When considering the REQUIRED and OPTIONAL properties, it will not change our interpretation of the repetition number. These restricted properties only define how the single-values appear in the original JSON, the repetition number is unchanged.
The definition number is not simple; it encodes both nulls and values, and it must consider the nature (REQUIRED, OPTIONAL, REPEATED) of every column to calculate properly. For non-missing values the definition number is equal to the dimension minus the number of REQUIRED properties in the path; this means it is the same for all values of a given property.
If we assume neither a
nor b
are REQUIRED, then the definition number is encoding the depth of the non-missing value OR the depth of null encountered.
json | value | rep | def |
---|---|---|---|
null | null | 0 | -1 |
{} | null | 0 | 0 |
{"a": {}} | null | 0 | 1 |
{"a": {"b": []}} | null | 0 | 2 |
{"a": {"b": [1]}} | 1 | 0 | 2 |
{"a": {"b": [1, 2]}} | 1 2 | 0 2 | 2 2 |
Tests can be found https://github.com/Parquet/parquet-compatibility
General Format: https://github.com/apache/parquet-format Encoding Details: https://github.com/apache/parquet-format/blob/master/Encodings.md
Good description: https://github.com/julienledem/redelm/wiki/The-striping-and-assembly-algorithms-from-the-Dremel-paper
The structures are encoded using Thrift compaction protocol, specifically using Thrift 110. Here is a copy:
message => version-and-type seq-id method-name struct-encoding
version-and-type => (6-bit version identifier) (2-bit type identifier)
seq-id => varint
method-name => varint (N-byte string)
struct-encoding => field_list stop
field_list => field field_list | field
field => type-and-id value
type-and-id => field-id-delta type-header | 0 type-header zigzag-varint
field-id-delta => (4-bit offset from preceding field id, 1-15)

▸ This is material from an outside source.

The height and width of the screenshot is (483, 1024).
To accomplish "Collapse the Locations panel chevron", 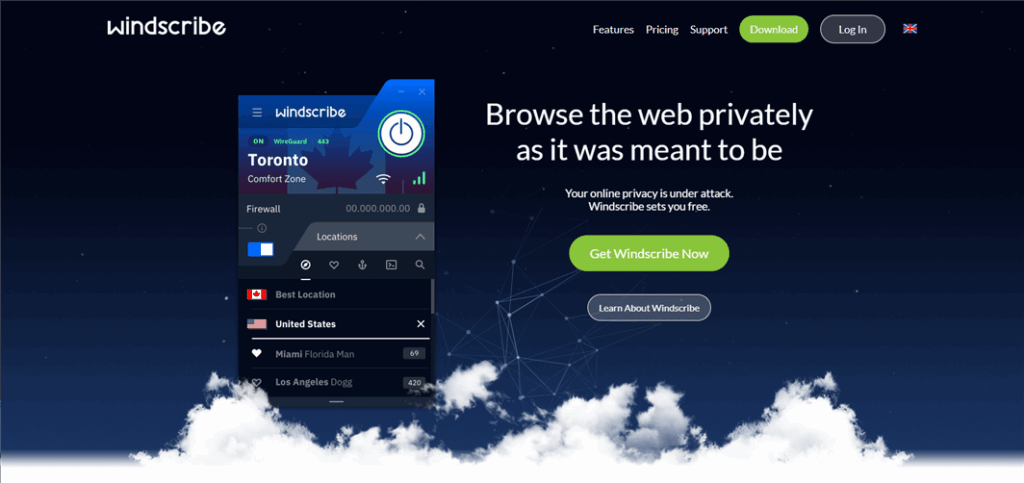I will click(421, 237).
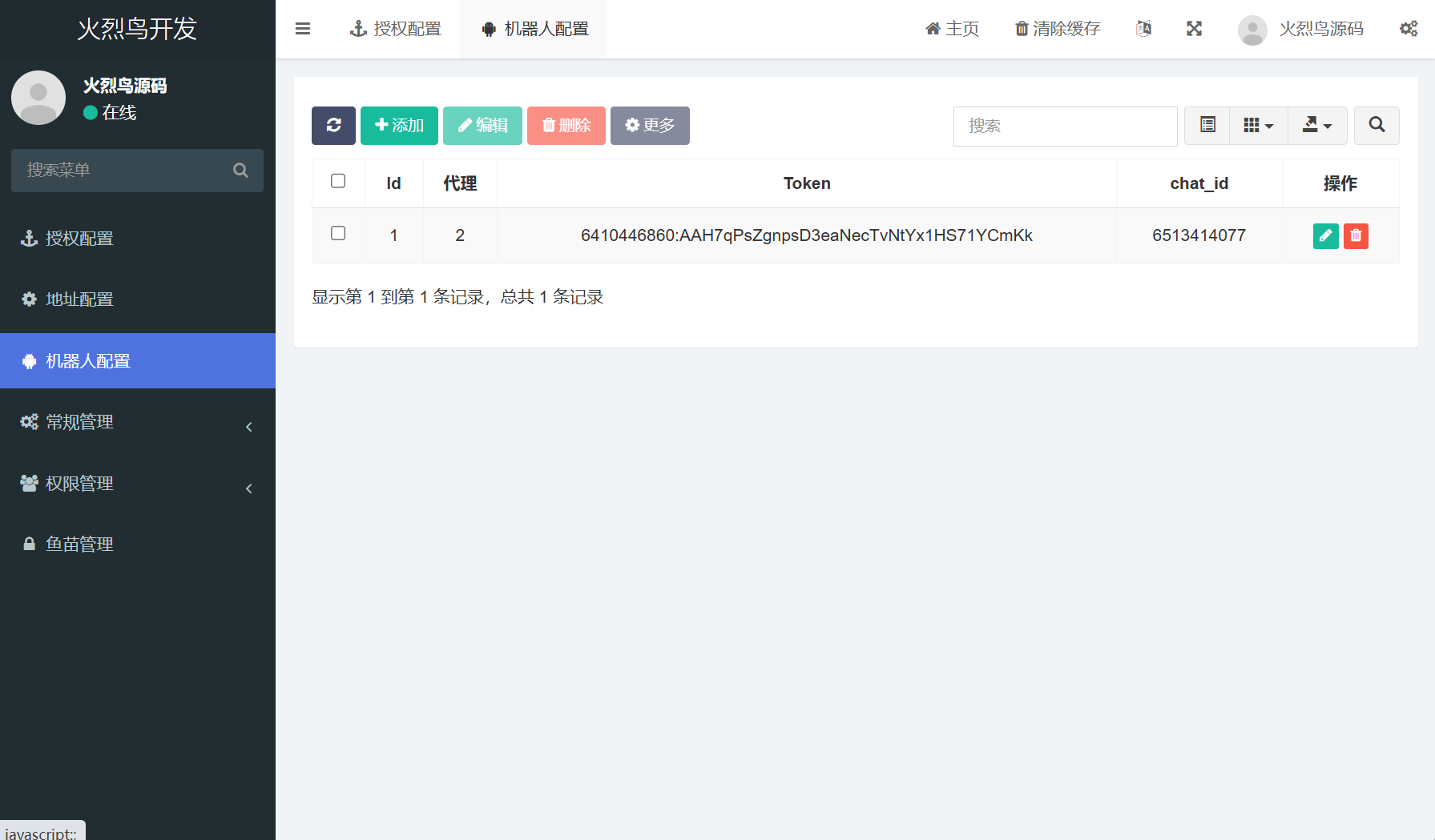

type-header => boolean-true | boolean-false | byte-type-header | i16-type-header | i32-type-header | i64-type-header | double-type-header | string-type-header | binary-type-header | list-type-header | set-type-header | map-type-header | struct-type-header
value => boolean-true | boolean-false | byte | i16 | i32 | i64 | double | string | binary | list | set | map | struct
stop => 0x0
boolean-true => 0x1
boolean-false => 0x2
byte-type-header => 0x3
i16-type-header => 0x4
i32-type-header => 0x5
i64-type-header => 0x6
double-type-header => 0x7
binary-type-header => 0x8
string-type-header => binary-type-header
list-type-header => 0x9
set-type-header => 0xA
map-type-header => 0xB
struct-type-header => 0xC
byte => (1-byte value)
i16 => zigzag-varint
i32 => zigzag-varint
i64 => zigzag-varint
double => (8-byte double)
binary => varint(size) (bytes)
string => (utf-8 encoded)binary
list => type-header varint list-body
set => type-header varint list-body
list-body => value list-body | value
map => (key)type-header (value)type-header varint key-value-pair-list
key-value-pair-list => key-value-pair key-value-pair-list | key-value-pair
key-value-pair => (key)value (value)value